Citez-leur donc ces paroles, et employez tous vos soins pour les détromper et les faire revenir de leurs erreurs. Au reste, si vous devez toujours les instruire avec bonté, vous devez également connaître à fond les dogmes de l’Église, ainsi que le sens des Écritures. Quand vous disputerez contre des juifs, dites-leur que ces paroles de la Genèse ne s’adressent point aux anges, qui sont les serviteurs de Dieu, mais à son Fils unique ; et quand vous combattrez contre des ariens, prouvez-leur par ces mêmes paroles que le Fils est égal au Père en nature et en dignité ; enfin, citez l’autorité de saint Paul contre ceux qui soutiennent que Dieu a une forme humaine. C’est ainsi que, par la gaine exposition de votre croyance, vous arracherez ces pernicieuses erreurs qui pullulent au milieu de nous, comme l’ivraie parmi le bon grain ; et que, par votre zèle, la bonne doctrine s’enracinera dans les âmes et s’y fortifiera. Oui, je veux que vous soyez tous des docteurs, et qu’après avoir écouté nos instructions, vous puissiez, vous aussi, instruire les autres, et que, devenant des pêcheurs d’hommes, vous rameniez, les hérétiques dans les voies de la vérité. L’Apôtre nous y exhorte lorsqu’il nous dit : Édifiez-vous les uns les autres ! et opérez votre salut avec crainte et tremblement. (1 Thes. 5,11 ; Phil. 2,12) Par là l’Église verra s’augmenter le nombre de ses enfants, et vous-mêmes vous obtiendrez des grâces plus abondantes, comme récompense de votre zèle à l’égard de vos frères.

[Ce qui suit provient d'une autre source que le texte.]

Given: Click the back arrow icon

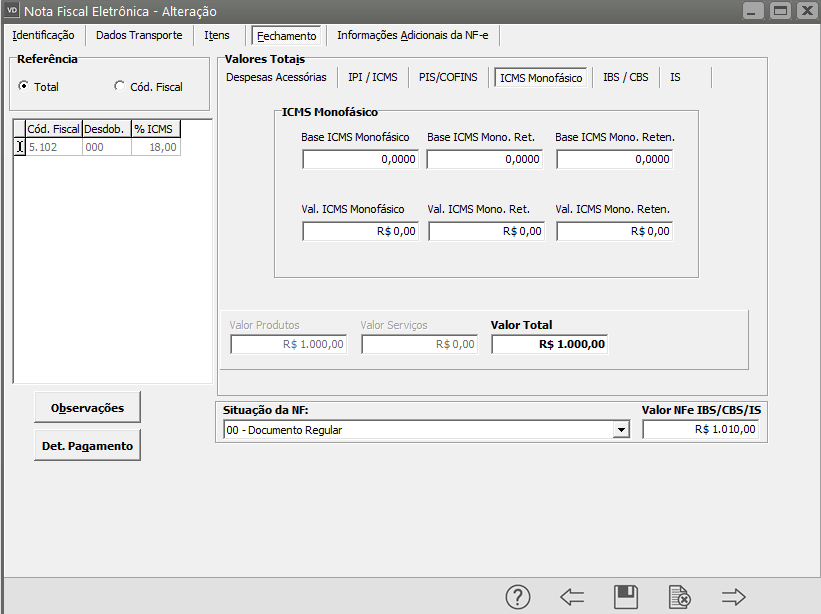Looking at the screenshot, I should pyautogui.click(x=572, y=597).
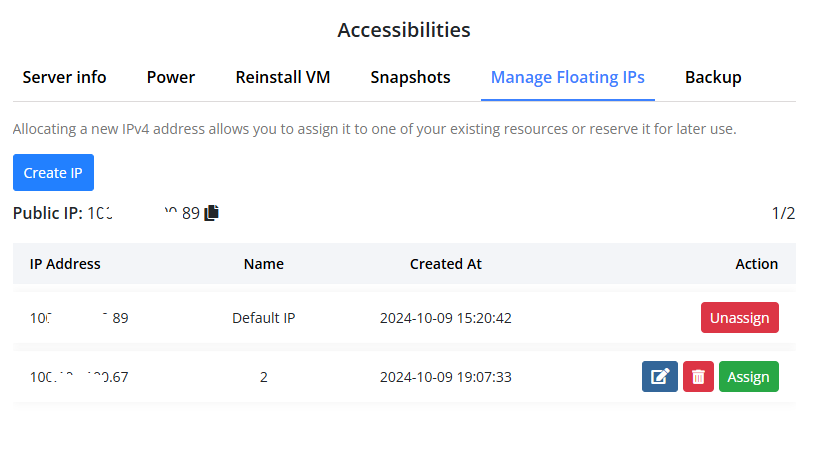The height and width of the screenshot is (461, 813).
Task: Click the Created At column header
Action: coord(446,264)
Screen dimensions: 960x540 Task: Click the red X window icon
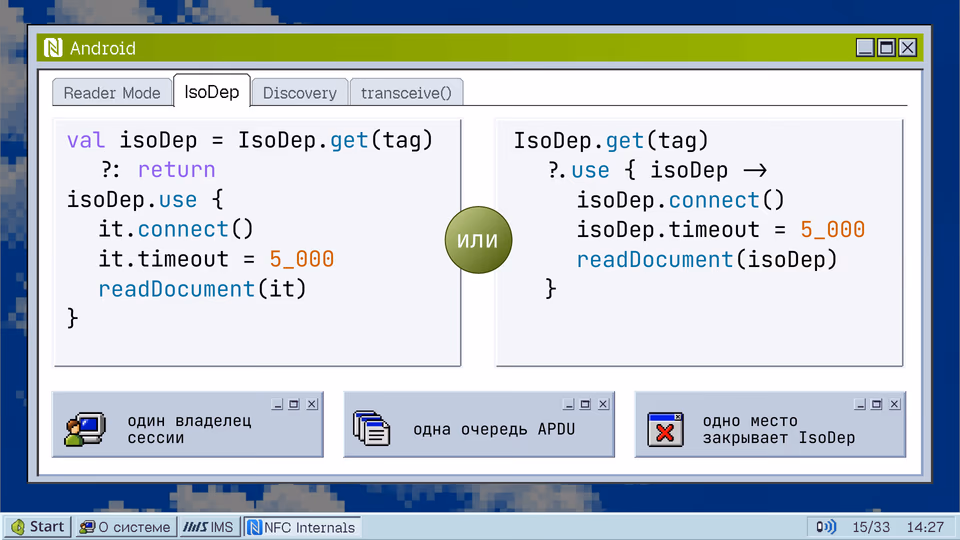pos(666,429)
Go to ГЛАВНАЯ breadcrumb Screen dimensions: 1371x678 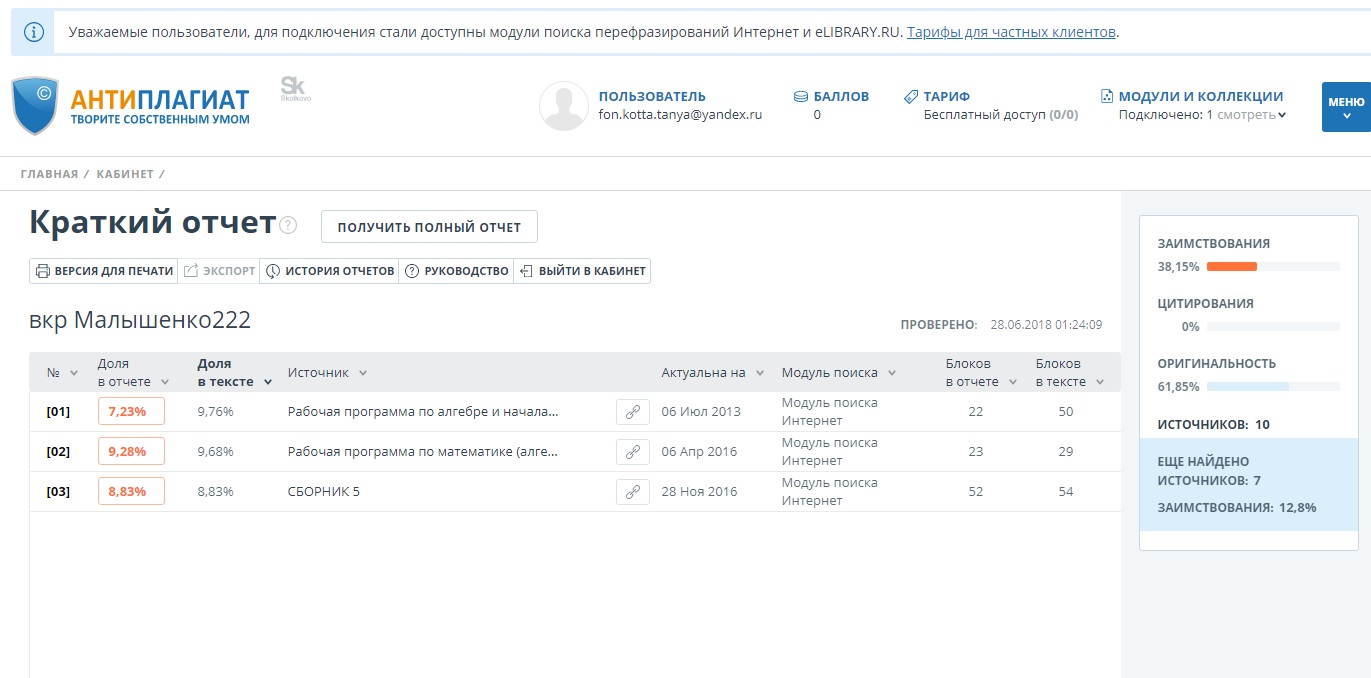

5. Et en effet, le Seigneur ne veut point qu’un chrétien se contente de travailler à son salut, mais il lui ordonne d’édifier son prochain par une saine doctrine, et surtout par sa vie et sa conduite. C’est là le moyen le plus puissant pour ramener les pécheurs dans les voies de la vérité ; car ils considèrent bien plus nos actions que nos paroles. Ce n’est que trop vrai. Aussi, serait-ce en vain que nous disserterions éloquemment sur le pardon des injures si, dans l’occasion, nous n’en donnions l’exemple. Nos discours n’auraient jamais alors autant d’efficacité pour le bien que notre conduite pour le mal. Mais si l’exemple précède et accompagne nos paroles, on nous croira, parce que nous pratiquerons nous-mêmes les leçons que nous donnerons aux autres. C’est de ces chrétiens que Jésus-Christ a dit : Heureux celui qui fera et qui enseignera ! (Mt. 5,19) Et observez comme il met l’action avant la doctrine. Et en effet, quand même la parole ne suivrait point l’exemple, celui-ci suffirait pour instruire tous ceux qui le voient.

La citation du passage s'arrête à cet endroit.